## Texte fourni
Cette étape, qui en annonce d’autres dans les prochaines années,* s’inscrit dans le cadre de Vision 2030, un vaste plan de réformes socio-économiques annoncé en 2016 dans lequel le tourisme est défini comme un secteur clé de son économie, à gros potentiel de croissance et d’emplois. Il s’agit, pour l’Arabie Saoudite, de marquer son entrée dans l’ère de la modernité et, surtout, de diversifier son économie et réduire sa trop grande dépendance au pétrole. Un enjeu majeur à l’heure où l’économie saoudienne est régulièrement fragilisée par la baisse des prix de l’or noir – dont il faut bien, un jour, anticiper la fin – ainsi que la coûteuse guerre engagée contre le Yémen depuis 2015.

L’Arabie Saoudite entreprend ainsi de mettre en valeur plusieurs sites archéologiques comme celui d’Al-Ula, un oasis aussi grand que la Belgique inscrit au patrimoine mondial de l'Unesco et que MBS veut voir rivaliser avec Petra, en Jordanie, avec le concours de la France. En parallèle, elle s’attelle à la transformation d’une cinquantaine d’îles de la mer Rouge en stations balnéaires de luxe, à la construction de la cité futuriste Neom en plein désert ou encore à celle de la cité du divertissement d'Al-Qiddiya, proche de la capitale Riyad.

## Actions à mener
A. D'après le texte sur le tourisme en Arabie Saoudite, en quelle année le plan Vision 2030 a-t-il été annoncé ?
B. Indiquez si chacune de ces affirmations concorde avec le texte sur le tourisme en Arabie Saoudite, en répondant par oui ou par non et en citant les mots du texte qui tranchent. (i) La guerre contre le Yémen a été engagée en 2015. (ii) La cité Neom doit être construite sur une île de la mer Rouge. (iii) Le site d'Al-Ula figure au patrimoine mondial de l'Unesco.
C. Poursuivez le texte sur le tourisme en Arabie Saoudite en reprenant après sa dernière phrase.
Les lignes qui viennent ensuite forment un matériau distinct de ce texte.

## Données présentées

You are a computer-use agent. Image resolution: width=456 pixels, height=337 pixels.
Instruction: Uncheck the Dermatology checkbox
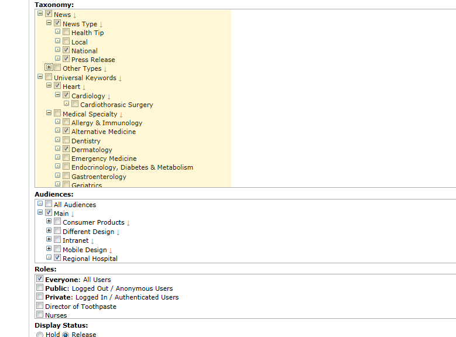point(66,149)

## Réponses fournies
A. En 2016.

B.
(i) Oui : « la coûteuse guerre engagée contre le Yémen depuis 2015 ».
(ii) Non : « la construction de la cité futuriste Neom en plein désert ».
(iii) Oui : « inscrit au patrimoine mondial de l'Unesco ».

C.
L’objectif affiché des autorités : attirer 30 millions de visiteurs par an d'ici à 2030. Selon le salon Arabian Travel Market, les arrivées internationales devraient augmenter de 5,6 % par an, passant de 17,7 millions en 2018 à 23,3 millions en 2023.

Le marché du pèlerinage en pleine mutation

Qu’il soit petit ou grand, le pèlerinage à La Mecque et à Médine est un des piliers de l’économie saoudienne sur lequel les autorités entendent bien capitaliser et développer dans le cadre de Vision 2030. Dans le volet « Enrichir l'expérience du hajj et de la omra », le royaume compte sur la manne de pèlerins – 30 millions en 2030 visés – pour voir se développer le tourisme non religieux, en permettant, probablement dès 2020, aux musulmans de prolonger leurs séjours pour visiter le pays et y faire des activités de toute nature en dehors des sites sacrés. Un changement important qui ne sera pas sans conséquences dans l’organisation future du pèlerinage, en particulier dans les pays à majorité non musulmane, le hajj étant ailleurs contrôlé par les Etats.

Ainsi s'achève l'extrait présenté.